==== MATERIAL SHOWN
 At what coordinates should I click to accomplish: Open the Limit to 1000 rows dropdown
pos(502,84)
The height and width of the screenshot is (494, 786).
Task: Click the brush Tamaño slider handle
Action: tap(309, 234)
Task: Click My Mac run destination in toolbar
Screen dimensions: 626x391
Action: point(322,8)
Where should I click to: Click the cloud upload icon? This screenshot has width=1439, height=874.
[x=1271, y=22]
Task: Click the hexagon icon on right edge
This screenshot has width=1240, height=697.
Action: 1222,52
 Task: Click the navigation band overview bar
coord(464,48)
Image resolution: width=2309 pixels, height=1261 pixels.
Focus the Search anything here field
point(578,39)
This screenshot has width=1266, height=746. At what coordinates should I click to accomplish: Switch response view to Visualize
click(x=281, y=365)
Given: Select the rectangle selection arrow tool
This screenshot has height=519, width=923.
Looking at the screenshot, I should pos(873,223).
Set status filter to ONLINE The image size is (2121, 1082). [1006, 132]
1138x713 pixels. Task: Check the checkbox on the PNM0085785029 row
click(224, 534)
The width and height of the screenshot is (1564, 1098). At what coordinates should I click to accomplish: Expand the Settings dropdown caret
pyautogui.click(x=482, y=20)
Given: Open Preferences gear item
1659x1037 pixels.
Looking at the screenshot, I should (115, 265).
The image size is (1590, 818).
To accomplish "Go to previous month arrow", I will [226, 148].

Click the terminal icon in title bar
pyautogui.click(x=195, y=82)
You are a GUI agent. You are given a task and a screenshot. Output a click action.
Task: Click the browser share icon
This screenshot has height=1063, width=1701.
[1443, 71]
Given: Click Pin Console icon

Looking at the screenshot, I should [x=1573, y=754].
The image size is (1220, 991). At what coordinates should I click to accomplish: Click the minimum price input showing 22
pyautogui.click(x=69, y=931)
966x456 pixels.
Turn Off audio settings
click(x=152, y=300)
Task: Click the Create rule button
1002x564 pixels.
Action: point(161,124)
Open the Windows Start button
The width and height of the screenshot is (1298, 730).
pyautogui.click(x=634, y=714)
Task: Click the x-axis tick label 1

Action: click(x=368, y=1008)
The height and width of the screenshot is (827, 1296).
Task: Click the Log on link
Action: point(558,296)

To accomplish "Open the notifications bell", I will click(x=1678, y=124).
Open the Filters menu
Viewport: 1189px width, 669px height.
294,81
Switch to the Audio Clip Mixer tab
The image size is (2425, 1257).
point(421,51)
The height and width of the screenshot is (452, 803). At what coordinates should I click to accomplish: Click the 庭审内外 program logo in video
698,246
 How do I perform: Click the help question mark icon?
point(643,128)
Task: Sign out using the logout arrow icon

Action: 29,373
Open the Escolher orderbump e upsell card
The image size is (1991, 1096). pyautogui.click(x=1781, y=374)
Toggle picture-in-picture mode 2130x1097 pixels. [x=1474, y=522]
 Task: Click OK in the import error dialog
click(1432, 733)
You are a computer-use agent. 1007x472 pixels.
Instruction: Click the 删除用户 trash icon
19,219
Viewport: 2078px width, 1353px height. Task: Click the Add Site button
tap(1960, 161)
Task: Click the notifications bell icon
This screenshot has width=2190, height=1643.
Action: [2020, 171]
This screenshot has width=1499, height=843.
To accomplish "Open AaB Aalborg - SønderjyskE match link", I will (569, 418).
========
* _ACTIVITY_
Produce an exact copy of the whole listing.

* _TASK ANSWER_
 At what coordinates should I click to accomplish: Open the Limit to 1000 rows dropdown
pos(502,84)
The height and width of the screenshot is (494, 786).
Task: Click the brush Tamaño slider handle
Action: tap(309, 234)
Task: Click My Mac run destination in toolbar
Screen dimensions: 626x391
Action: point(322,8)
Where should I click to: Click the cloud upload icon? This screenshot has width=1439, height=874.
[x=1271, y=22]
Task: Click the hexagon icon on right edge
This screenshot has width=1240, height=697.
Action: 1222,52
 Task: Click the navigation band overview bar
coord(464,48)
Image resolution: width=2309 pixels, height=1261 pixels.
Focus the Search anything here field
point(578,39)
This screenshot has width=1266, height=746. At what coordinates should I click to accomplish: Switch response view to Visualize
click(x=281, y=365)
Given: Select the rectangle selection arrow tool
This screenshot has height=519, width=923.
Looking at the screenshot, I should pos(873,223).
Set status filter to ONLINE The image size is (2121, 1082). [1006, 132]
1138x713 pixels. Task: Check the checkbox on the PNM0085785029 row
click(224, 534)
The width and height of the screenshot is (1564, 1098). At what coordinates should I click to accomplish: Expand the Settings dropdown caret
pyautogui.click(x=482, y=20)
Given: Open Preferences gear item
1659x1037 pixels.
Looking at the screenshot, I should (115, 265).
The image size is (1590, 818).
To accomplish "Go to previous month arrow", I will [226, 148].

Click the terminal icon in title bar
pyautogui.click(x=195, y=82)
You are a GUI agent. You are given a task and a screenshot. Output a click action.
Task: Click the browser share icon
This screenshot has height=1063, width=1701.
[1443, 71]
Given: Click Pin Console icon

Looking at the screenshot, I should [x=1573, y=754].
The image size is (1220, 991). At what coordinates should I click to accomplish: Click the minimum price input showing 22
pyautogui.click(x=69, y=931)
966x456 pixels.
Turn Off audio settings
click(x=152, y=300)
Task: Click the Create rule button
1002x564 pixels.
Action: point(161,124)
Open the Windows Start button
The width and height of the screenshot is (1298, 730).
pyautogui.click(x=634, y=714)
Task: Click the x-axis tick label 1

Action: click(x=368, y=1008)
The height and width of the screenshot is (827, 1296).
Task: Click the Log on link
Action: point(558,296)

To accomplish "Open the notifications bell", I will click(x=1678, y=124).
Open the Filters menu
Viewport: 1189px width, 669px height.
294,81
Switch to the Audio Clip Mixer tab
The image size is (2425, 1257).
point(421,51)
The height and width of the screenshot is (452, 803). At what coordinates should I click to accomplish: Click the 庭审内外 program logo in video
698,246
 How do I perform: Click the help question mark icon?
point(643,128)
Task: Sign out using the logout arrow icon

Action: 29,373
Open the Escolher orderbump e upsell card
The image size is (1991, 1096). pyautogui.click(x=1781, y=374)
Toggle picture-in-picture mode 2130x1097 pixels. [x=1474, y=522]
 Task: Click OK in the import error dialog
click(1432, 733)
You are a computer-use agent. 1007x472 pixels.
Instruction: Click the 删除用户 trash icon
19,219
Viewport: 2078px width, 1353px height. Task: Click the Add Site button
tap(1960, 161)
Task: Click the notifications bell icon
This screenshot has width=2190, height=1643.
Action: [2020, 171]
This screenshot has width=1499, height=843.
To accomplish "Open AaB Aalborg - SønderjyskE match link", I will (569, 418).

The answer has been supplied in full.